This conversation Deepak Chopra is having with Kyra Phillips of CNN gives a short overview of a topic that Deepak has been writing about and speaking on for many years. I highly recommend Deepak’s book, Life After Death: The Burden of Proof, which explores these ideas more thoroughly and in detail. As a medical doctor, Deepak Chopra has observed death on many occasions in hospitals, emergency rooms, surgeries and hospices, and this gives him a unique perspective by comparing and integrating scientific information with spirituality.
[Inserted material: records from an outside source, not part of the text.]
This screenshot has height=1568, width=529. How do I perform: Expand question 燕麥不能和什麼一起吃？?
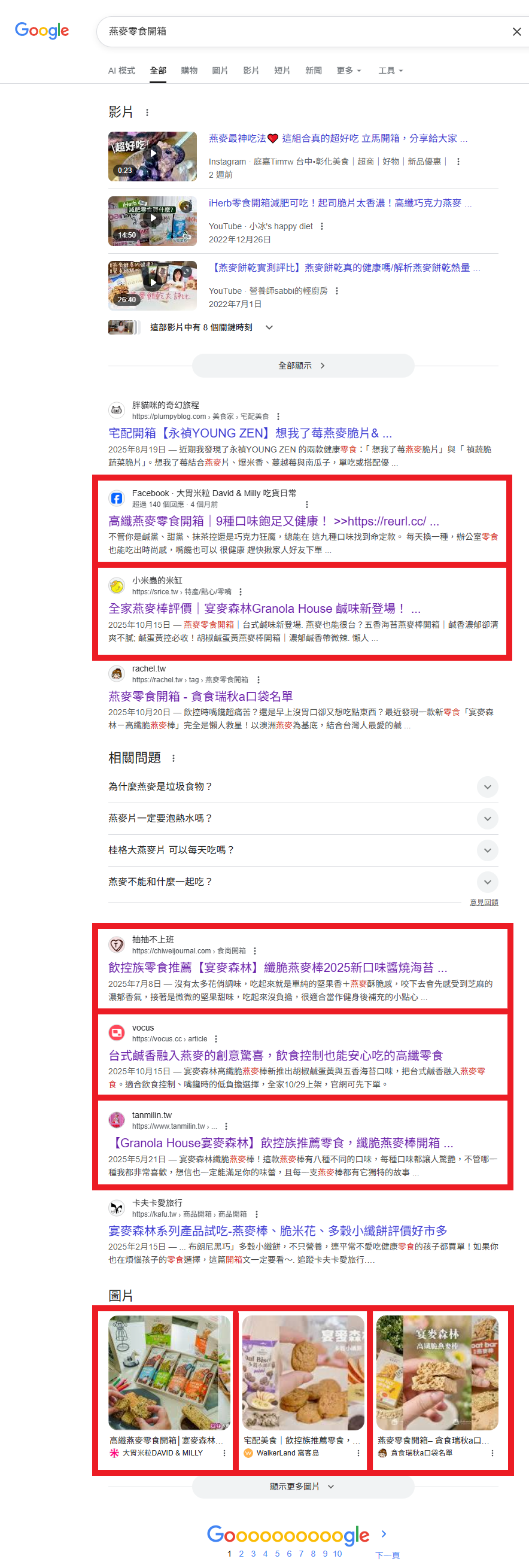(x=487, y=882)
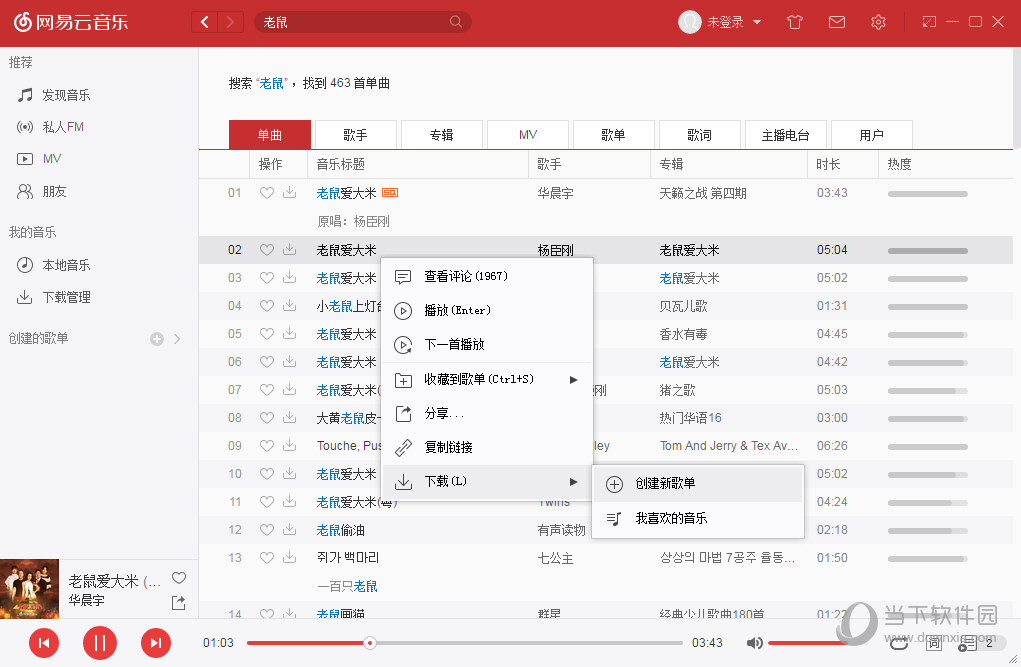Open the play queue showing 2 songs
The height and width of the screenshot is (667, 1021).
click(967, 644)
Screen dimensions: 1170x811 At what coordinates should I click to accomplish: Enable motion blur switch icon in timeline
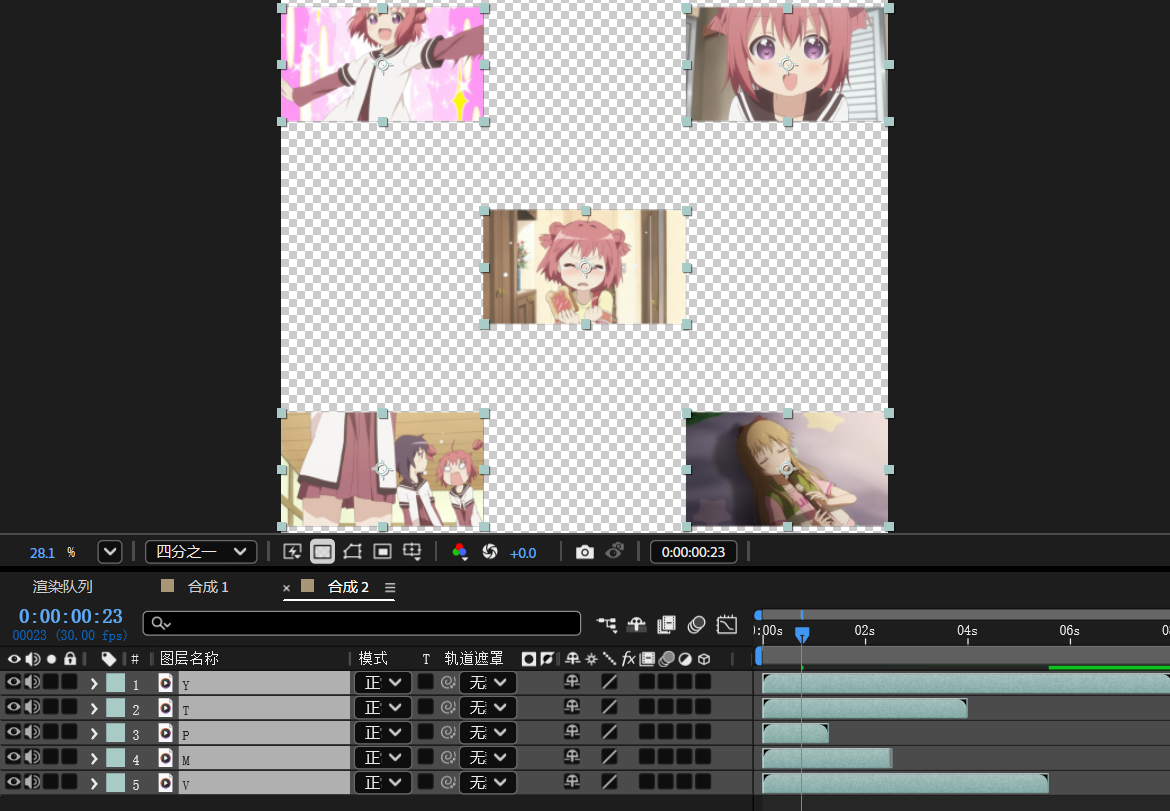click(x=696, y=624)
One theme that runs through Life After Death: The Burden of Proof – as well as through many of Deepak’s books and videos – is the concept of non-local consciousness, or the idea that our human consciousness cannot be located in one specific portion of the brain, but rather, thoughts and ideas have some potential to reform neuronal synapses when the parts of the brain are stimulated or removed. In this view, human consciousness is working through the brain, not in a specific physical location. I think this idea is becoming more popular, because the comedian Jim Carrey picked up on it, and even tried to describe how the rapid fire comedic stream of consciousness in his own mind is “non-local.”
In Life After Death: The Burden of Proof, Deepak draws on Indian spiritual traditions to describe the afterlife, but he also uses experiences from people who have been clinically dead and come back, or have had some Near Death Experience. These experiences are surprisingly similar in general, yet they vary according to the religious and cultural traditions a person has been raised in . The book is ultimately very optimistic and liberating, and even suggests that our experience in the afterlife may be far more shaped and influenced by our own thinking and conscious awareness that we typically believe. This reminds me of a friend of mine whose brother died of cancer a few years ago, when he (the brother) was only 48. The night that he passed my friend had an amazingly vivid dream, and he saw his brother, sitting at a beautiful table with his grandfather and grandmother and other relatives. My friend’s brother spoke to him in very clear, distinct voice saying, “It’s all up to me.” as he felt the love of all who were present. My friend’ believed his brother was telling him that his brother was shaping or calling forth the experience he was having in creating his afterlife.
I highly recommend this book to anyone who will die (newsflash – this means all of us!!!) because by expanding our awareness and understanding, we can make death a beautiful, miraculous transition. This confirms my own experiences, which I have written about in Dying is Weird: A Journey of Enlightenment – I have to believe that this is the way death is intended to be.